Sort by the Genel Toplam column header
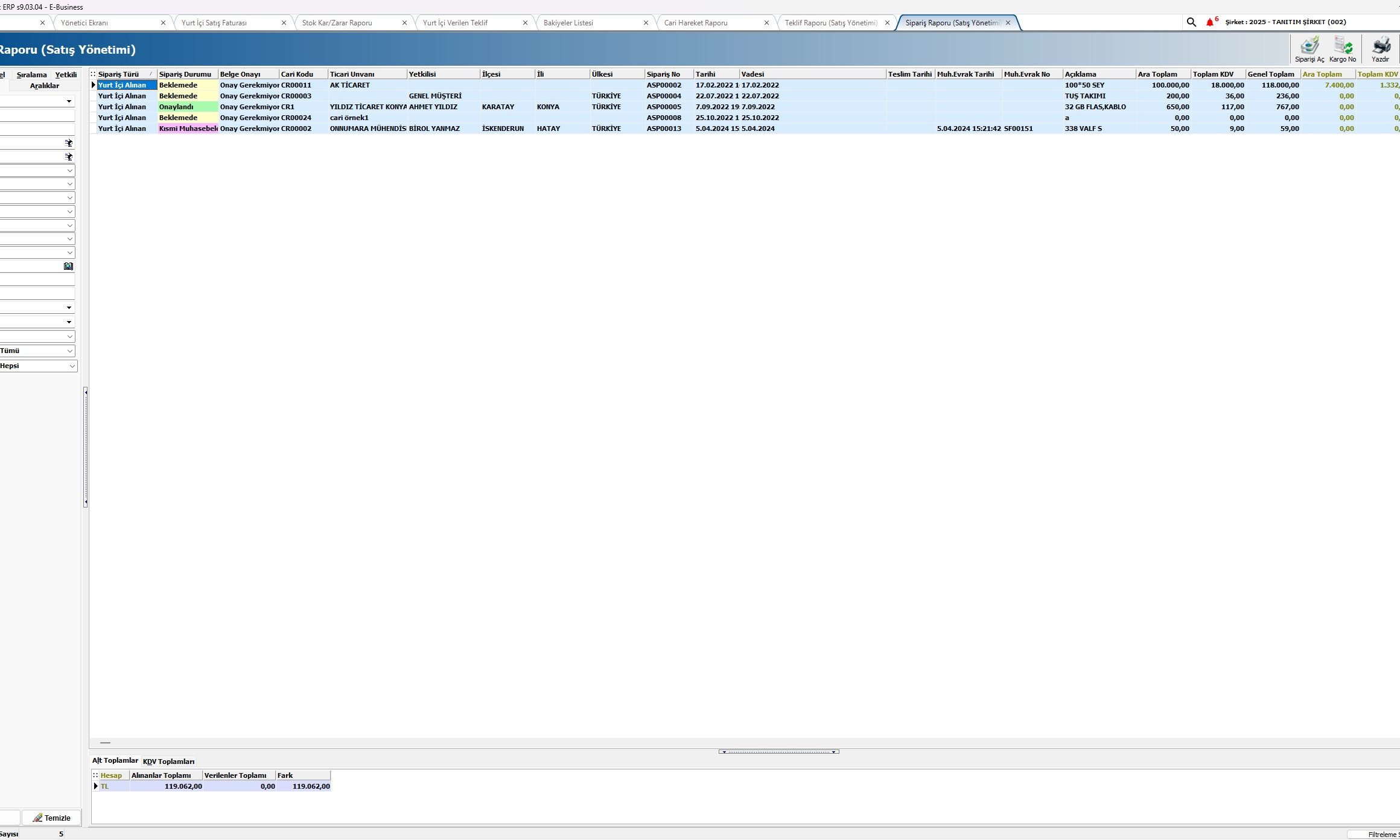The image size is (1400, 840). tap(1271, 74)
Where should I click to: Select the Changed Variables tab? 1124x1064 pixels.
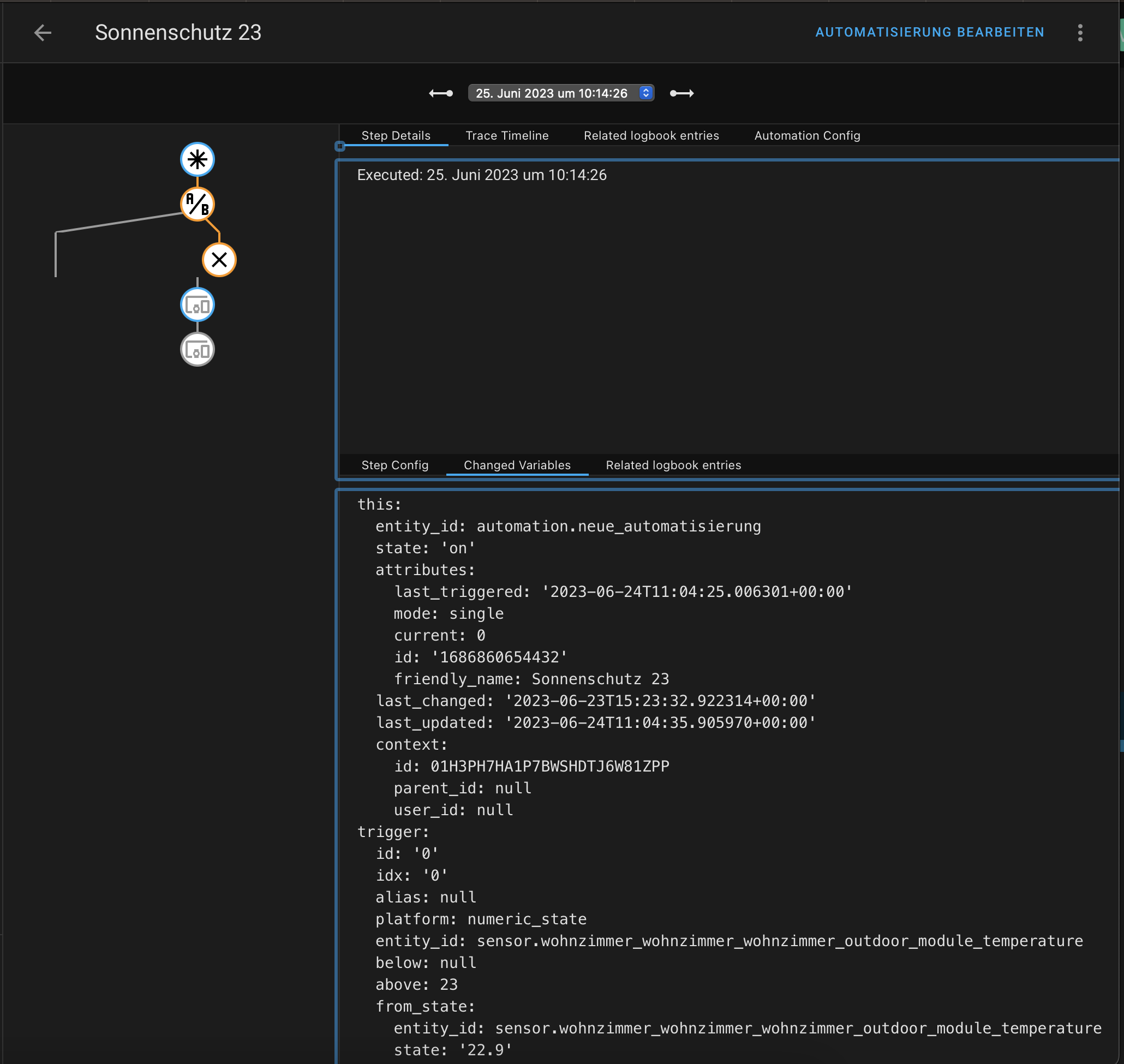(517, 465)
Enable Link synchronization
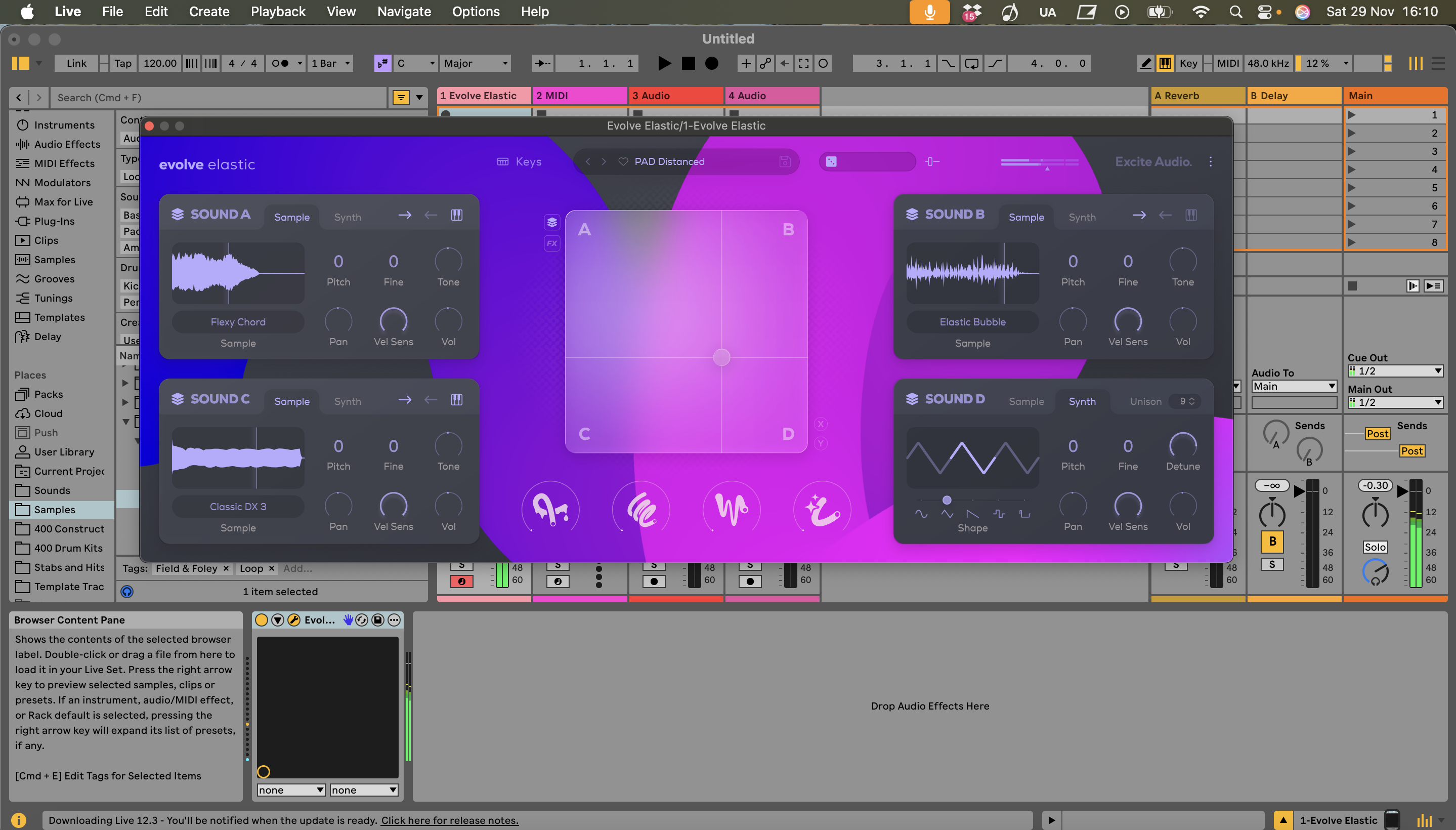The image size is (1456, 830). point(76,63)
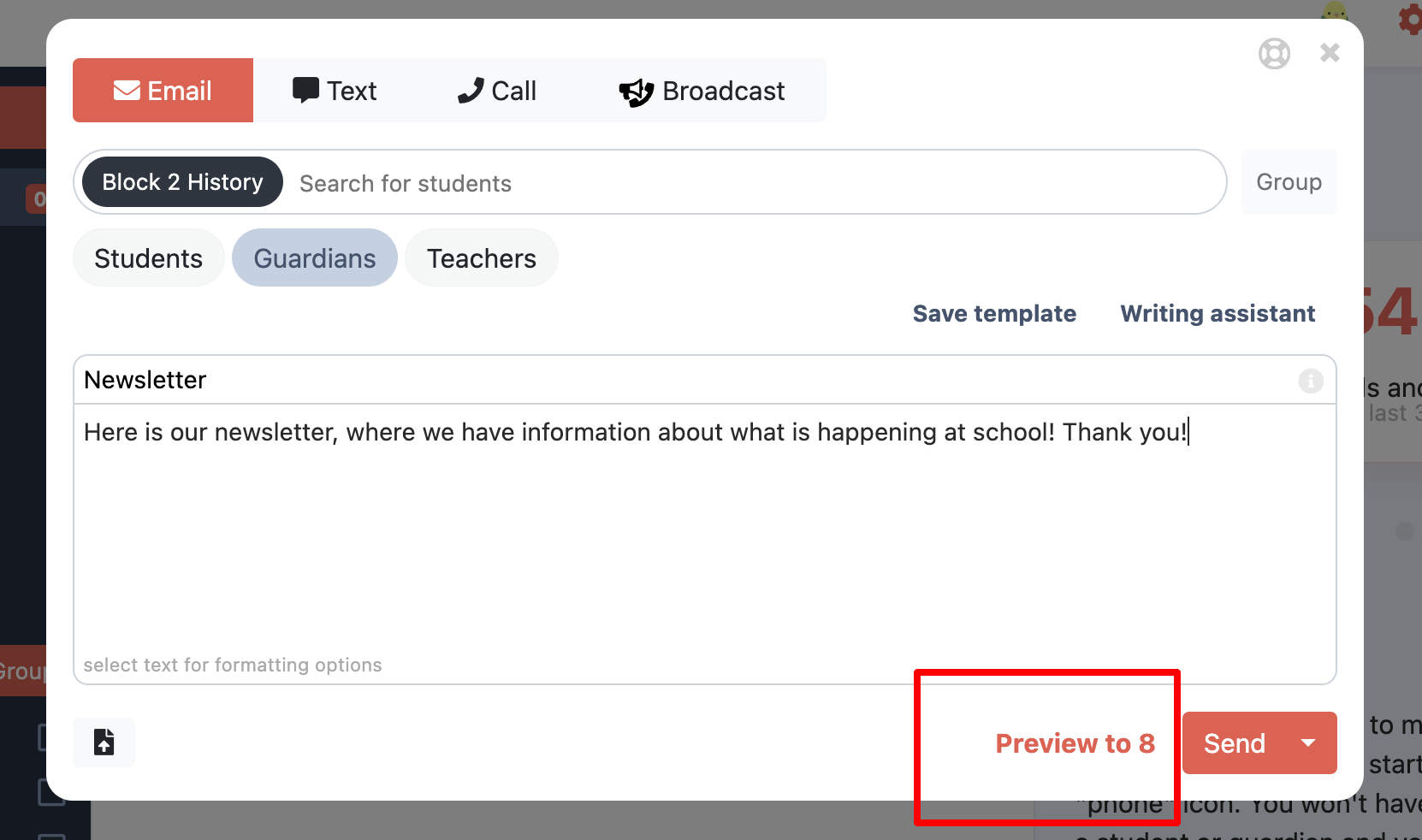
Task: Click the Send button
Action: pyautogui.click(x=1233, y=742)
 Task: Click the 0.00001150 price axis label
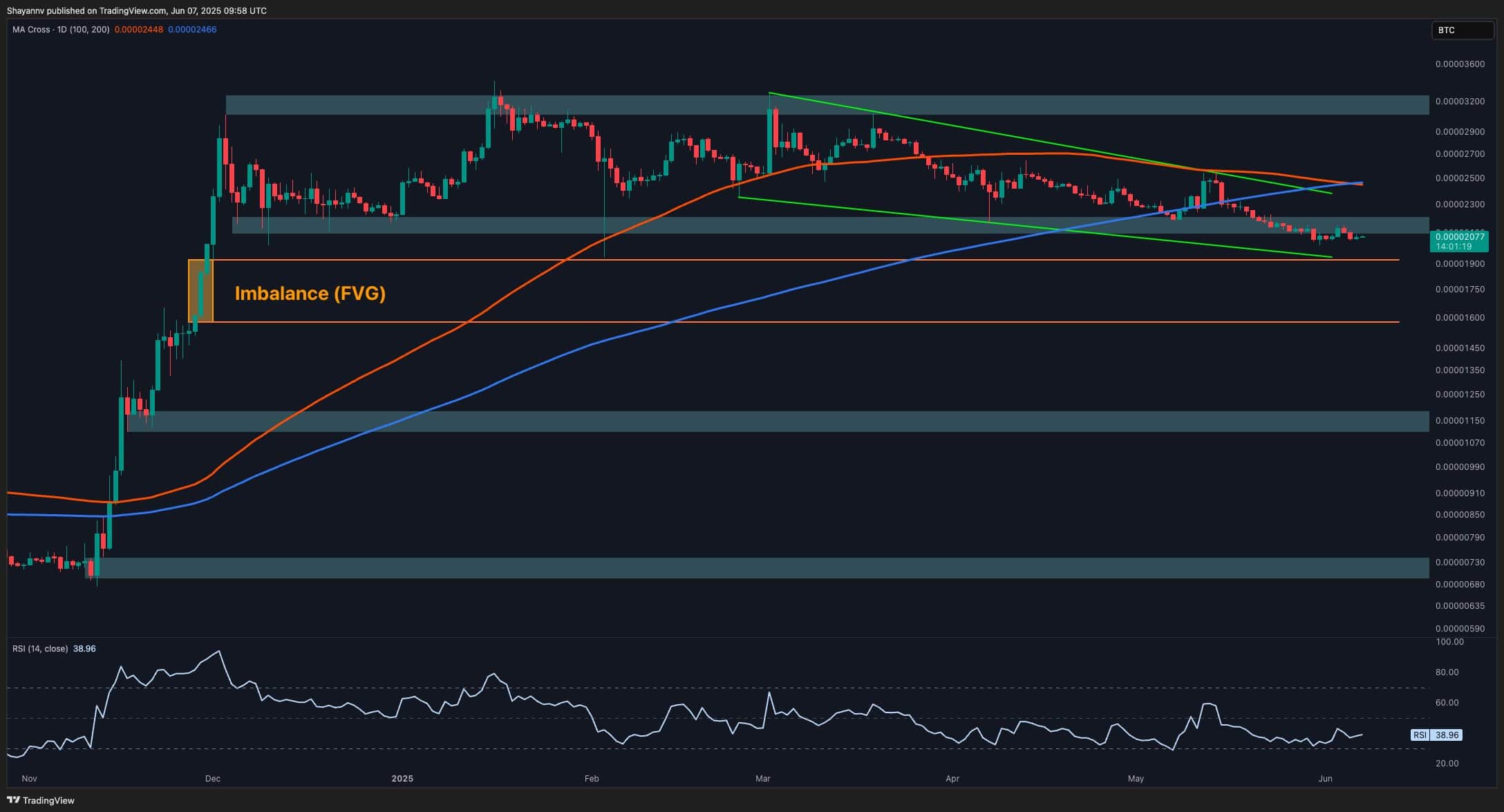(x=1460, y=421)
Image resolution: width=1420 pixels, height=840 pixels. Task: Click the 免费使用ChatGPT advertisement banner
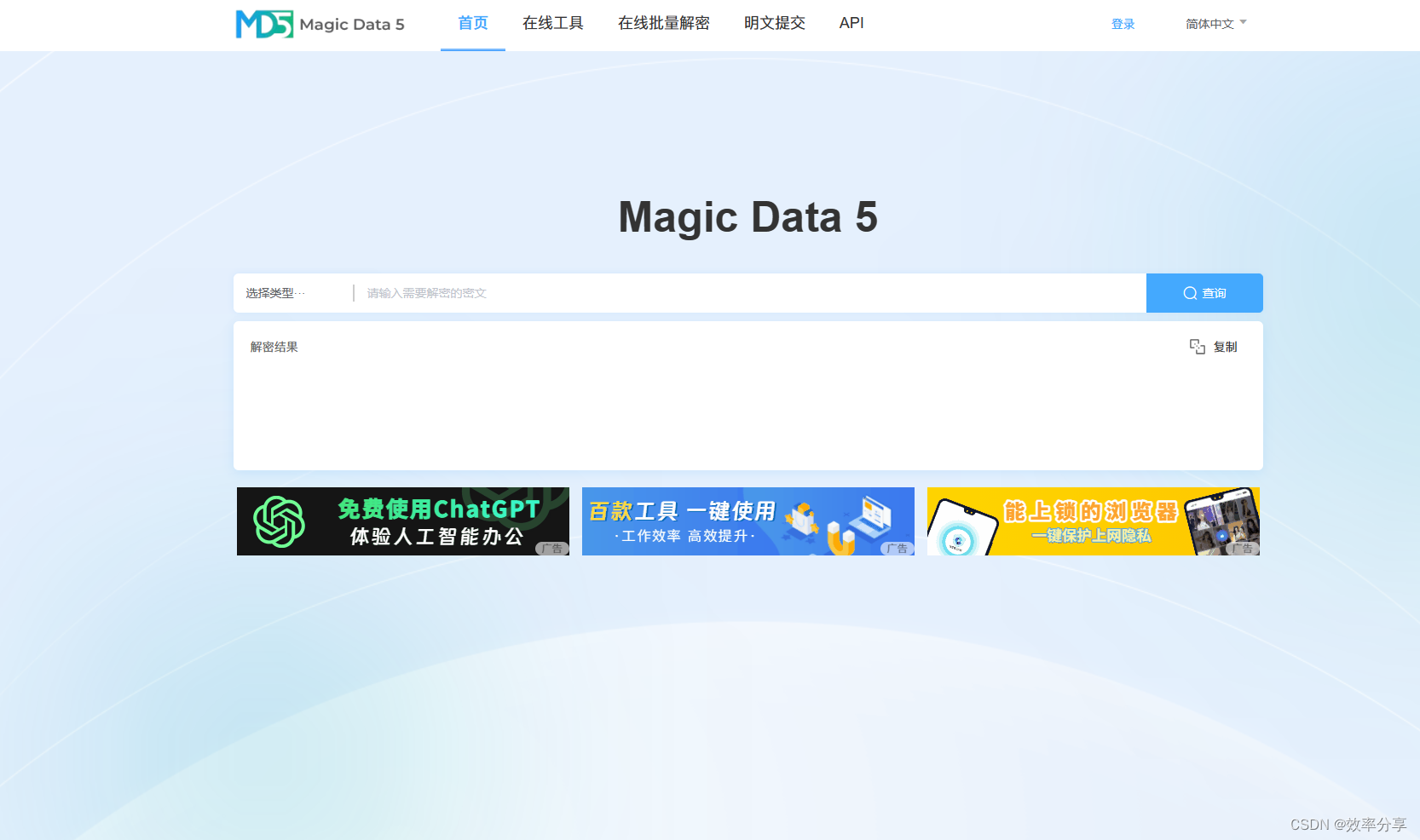[402, 521]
*-*-*
Brief:
Output each record above word for word, leaving out images.

Solved exercise:
Sort by the Genel Toplam column header
The image size is (1400, 840). tap(1271, 74)
Where should I click to: Select the Changed Variables tab? 1124x1064 pixels.
(517, 465)
Enable Link synchronization
The image size is (1456, 830). point(76,63)
Task: Click the Send button
Action: pyautogui.click(x=1233, y=742)
 Task: Click the 0.00001150 price axis label
(x=1460, y=421)
Image resolution: width=1420 pixels, height=840 pixels. Task: Click the 免费使用ChatGPT advertisement banner
[402, 521]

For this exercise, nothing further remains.